Based on recent letters received from Recycling B.C. and the Ministry of Environment and Climate Change that updated the board on the current status for recycling depots in Parksville Qualicum Beach, there’s still no definite solution coming anytime soon.

It’s been a year since the Parksville and Qualicum Beach recycling depots stopped taking glass, soft plastics and Styrofoam for recycling, leaving residents to travel 30 to 45 minutes to the nearest depots in Nanaimo and Courtenay.

RELATED: Recycle B.C. looks for business to step up to fill the gap left by depots in Parksville and Qualicum Beach

Recycle B.C. has assured the RDN they are working diligently to find a solution to the problem but have been unsuccessful with entering into an agreement with any service providers.

“I think it’s important that the select committee just have a discussion on what the potential options are for temporary solutions because the public is demanding for a more adequate level of service and rightly so given what our targets are and what people have gotten used to,” said Geselbracht.

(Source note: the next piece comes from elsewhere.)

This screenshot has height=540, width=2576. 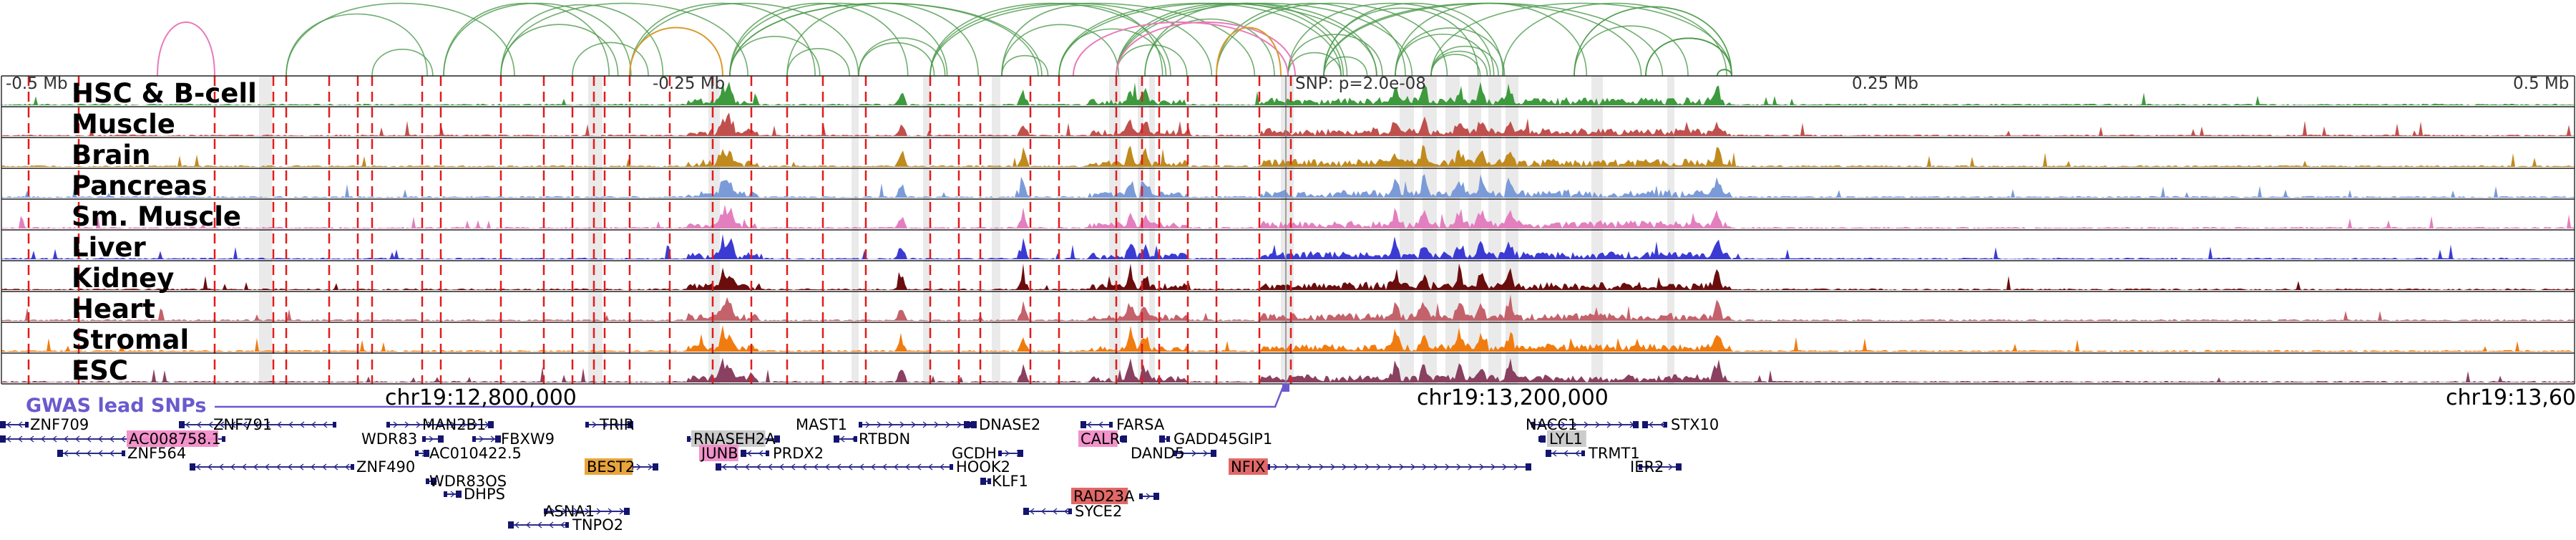 I want to click on gene-stx10: STX10, so click(x=1680, y=424).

Parksville director Ed Mayne supported the motion, noting he is aware of the challenge Parksville Qualicum Beach residents are facing to get rid of their recyclables.

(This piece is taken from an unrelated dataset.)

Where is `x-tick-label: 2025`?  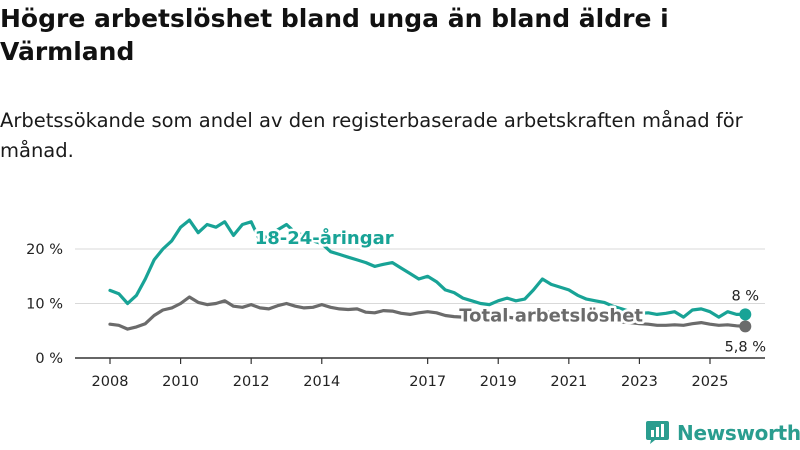 x-tick-label: 2025 is located at coordinates (710, 382).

“What I’m finding it hard to understand from this environmental group, because that’s what BC Recycle is, that it’s perfectly OK to drive for half an hour,” Mayne said. “To me it just doesn’t make any sense. We need to have a solution.”

With the RDN working to achieve the 90 per cent diversion target in its solid waste management plan, Mayne is concerned more people will add recycling to the garbage collected at the street level.

Electoral Area E (Nanoose Bay) director Bob Rogers is concerned the temporary solutions may end up to be a permanent one. He wants to make sure that doesn’t happen.

Board chair Tyler Brown agreed a solution must be found.

“The idea is absurd to expect people to drive from Parksville or Qualicum to outlets outside the municipalities to Nanaimo to recycle,” said Brown.